Un viaje más llevaría a Cecilia, María Luisa y Mariano a Venecia. No tardarían en “enamorarse” de esta nueva ciudad. Respiraban la libertad de vestir, escribir y vivir como considerasen oportuno. Se establecen en un palacio (el de Martinengo) lleno de luz y que estaría abierto de par en par a sus conocidos. La madre y la hermana de Fortuny no eran aficionadas a las salidas de casa, pero sí les gustaba recibir a pintores y músicos de todos los rincones de Europa. En esas paredes las horas pasaban despacio y la colección de los Madrazo ganaba importancia. Era un refugio en el que lo artesanal y lo artístico tenían la misma categoría.
“Fortuny se entrega a la máquina de fotos para testimoniar su propia vida”, recuerda De Osma. Hace cientos de fotos de sus paseos andando o en góndola por Venecia. Imágenes que luego proyectaba en lo que llamaba un espectáculo óptico con luz indirecta. Veladas musicales que servían para pasar la tarde y para ver esos recorridos por la Venecia alejada de lo monumental, silenciosa y melancólica, la de los locales. La urbe que nadie conoce y a la que este artista aporta sus nuevos enfoques. Una modernidad que se sale del academicismo de sus cuadros.

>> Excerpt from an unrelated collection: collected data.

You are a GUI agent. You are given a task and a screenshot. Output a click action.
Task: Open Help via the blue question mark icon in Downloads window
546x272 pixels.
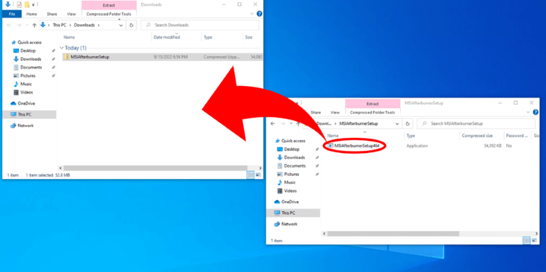259,14
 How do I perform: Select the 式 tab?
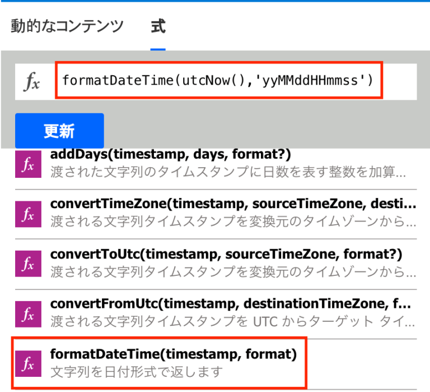pos(158,26)
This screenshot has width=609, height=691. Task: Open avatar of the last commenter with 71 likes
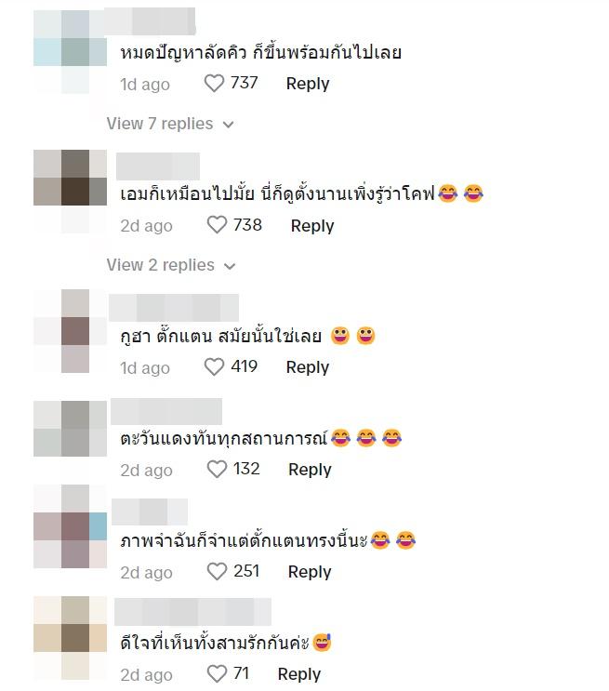(70, 638)
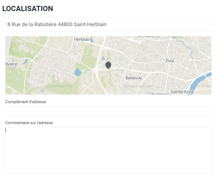The image size is (219, 178).
Task: Click inside the "Commentaire sur l'adresse" text area
Action: point(108,151)
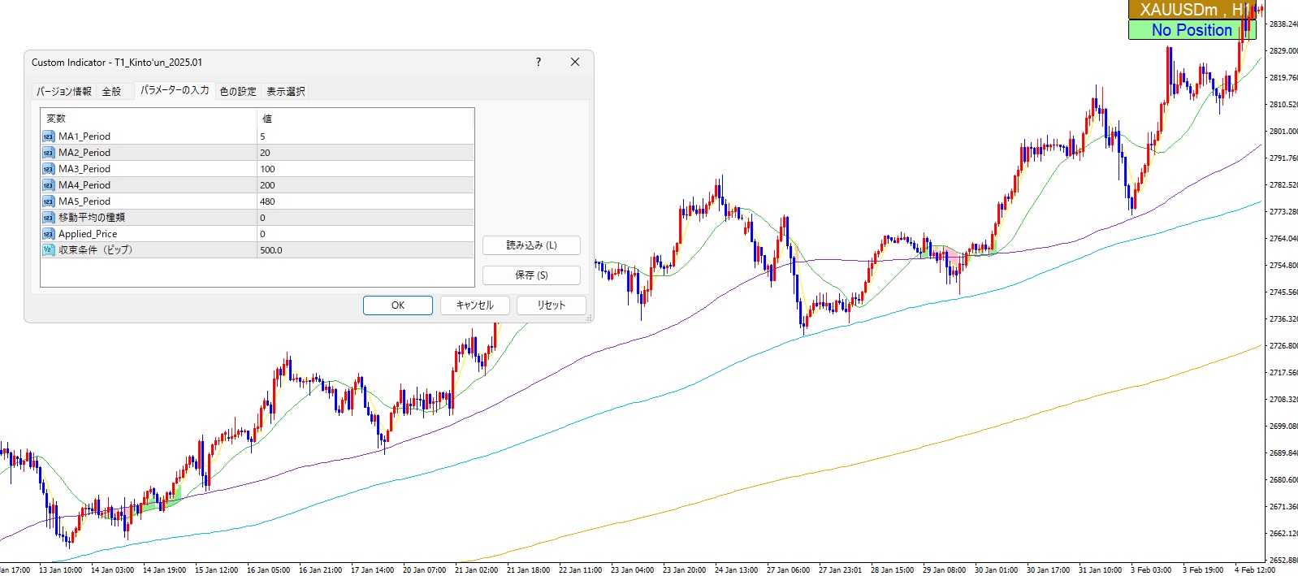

Hasta allí arrastraría al gran amor de su vida Henriette Negrin. Pasión a primera vista que vivió durante tres años el amor clandestino. Hasta que ella consiguió el divorcio y se fue de Francia a Italia. Llegaron juntos el mismo día que el Campanile colapsó. Lo que, para María Luisa, conocida por sus fobias, fue síntoma de mal agüero, aunque para la familia el “presagio trágico” era que les habían arrebatado a un hermano y un hijo. De hecho, Fortuny y Madrazo abandonó el palacio materno para instalarse en uno nuevo en el que hacer de alquimista sin modas ni ismos. Gozaba Mariano entre bocetos, proyecciones y maquetas. Tenía su vida enfocada en proyectos escenográficos, pero la llegada de Henriette le hace tomar otra dirección.

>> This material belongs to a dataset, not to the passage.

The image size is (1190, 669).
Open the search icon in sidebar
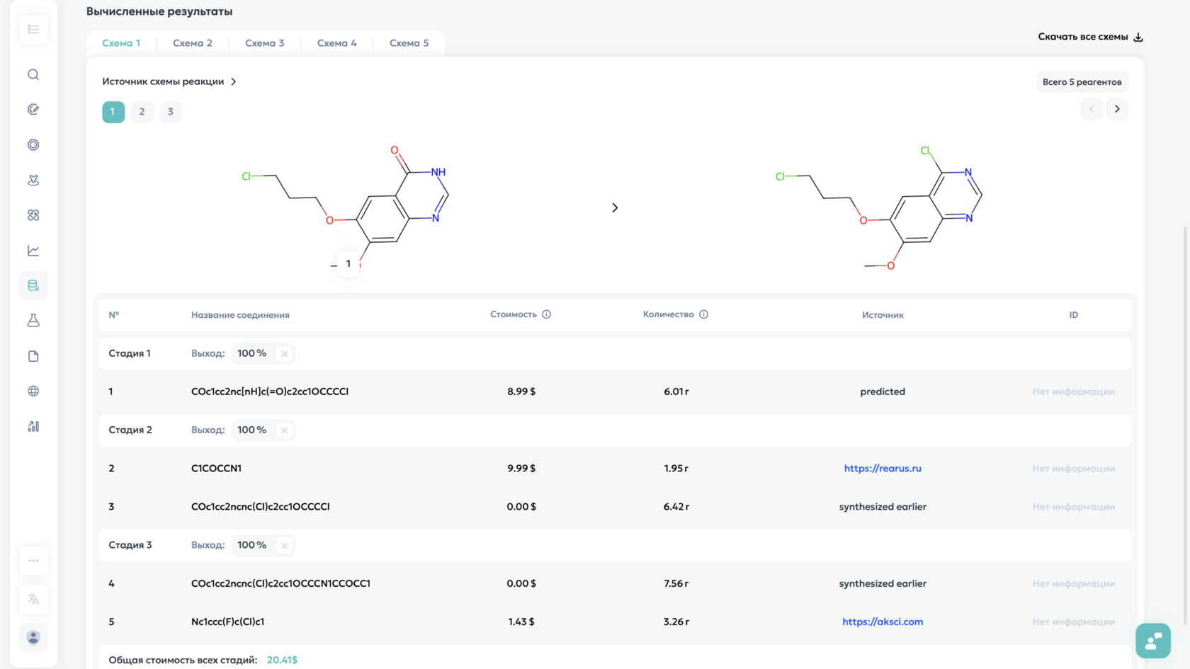pyautogui.click(x=33, y=74)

Sus conocimientos de ingeniería le permitieron crear centenares de patentes, especialmente lámparas (arabizantes, de inspiración oriental, de techo, de luz indirecta...) y sistemas de iluminación. Inventó la refracción de la luz y con la cúpula Fortuny logró dominarla, un cuarto de esfera que instala en el fondo de un escenario como una bóveda celesta en la que concentrar los efectos lumínicos de una manera más controlada. Hasta aquel telón llevaba su firma, aunque con un origen claramente granadino, inspiración también de un terciopelo pionero. El cuerpo de bailarinas de la Ópera de París vestiría unos textiles que se convertirían en la base de toda su producción posterior. Comenzaba a aflorar esa pasión familiar por los tejidos que se apilaban en los desvanes de la casa de su madre y otros objetos heredados de su padre.

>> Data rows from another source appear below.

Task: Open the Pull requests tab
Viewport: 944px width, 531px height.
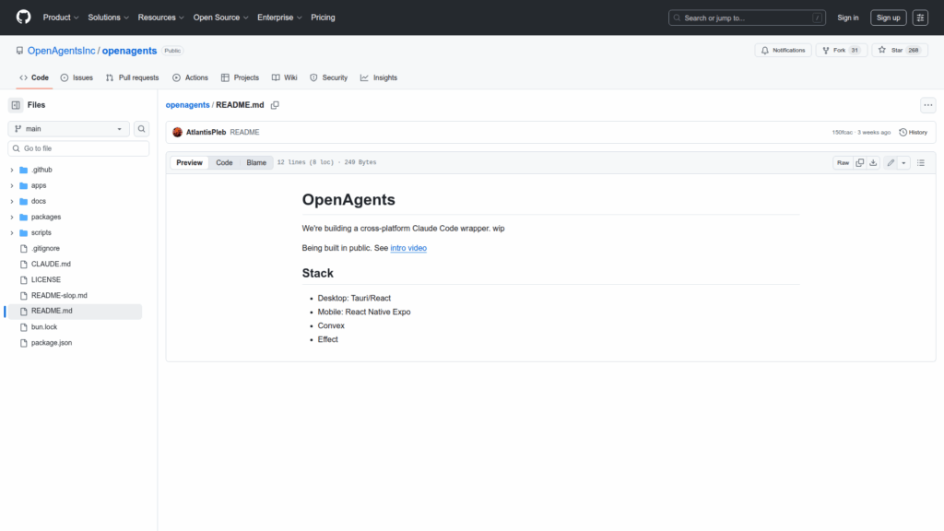Action: 132,77
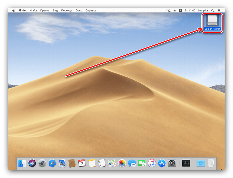Open the Файл menu
The height and width of the screenshot is (178, 233).
click(33, 10)
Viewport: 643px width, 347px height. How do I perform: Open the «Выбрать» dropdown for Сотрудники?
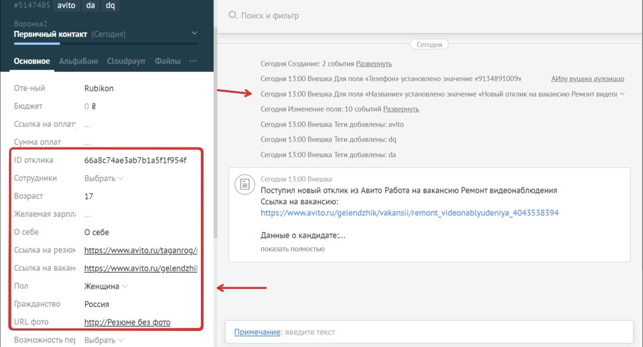pyautogui.click(x=103, y=178)
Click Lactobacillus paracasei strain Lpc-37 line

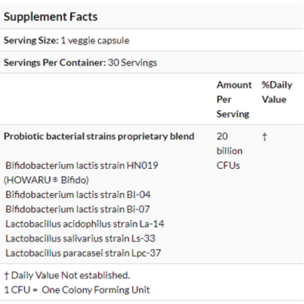tap(83, 253)
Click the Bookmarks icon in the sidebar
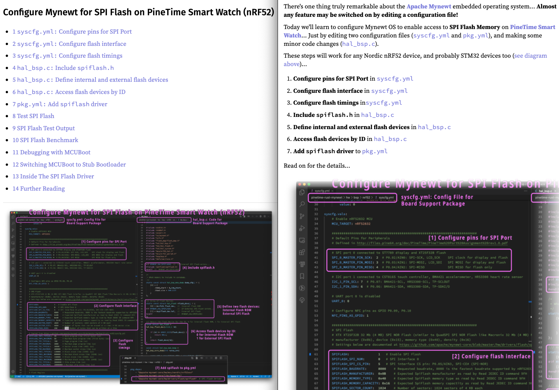This screenshot has width=559, height=390. point(302,276)
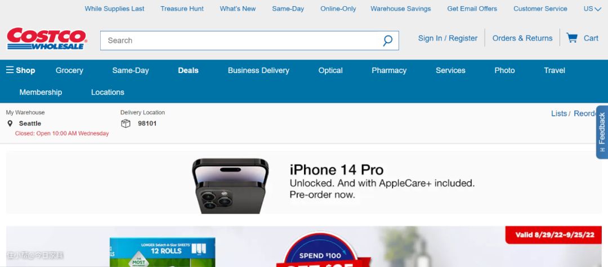The image size is (608, 267).
Task: Open the Deals menu item
Action: (188, 70)
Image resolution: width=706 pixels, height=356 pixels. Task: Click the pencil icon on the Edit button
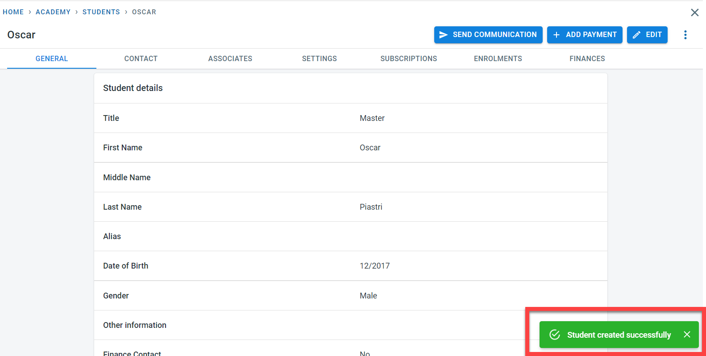[x=637, y=35]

Se comenzaba a forjar otra leyenda dentro de ese artista polifacético que desarrollaría el Delphos. La arquitectura barroca de Venecia se mezclaba con el toque orientalista. El velo era un complemento fundamental. Las excavaciones en Cnoso de la época se plasmaban en sus diseños estilizados. Las figuras femeninas que hoy conservan en las piezas de la colección del Museo Arqueológico Nacional se trasladan de las ánforas del siglo IV a sus patrones. El arte clásico griego está en la base de Fortuny. “La mujer quería cambiar de siglo emancipada y sin corsés. Y Mariano Fortuny fue consciente de que las mujeres modernas querían vivir sin ataduras”, puntualiza Martínez de la Pera. Cuerpos sin deformaciones, solo con la silueta natural.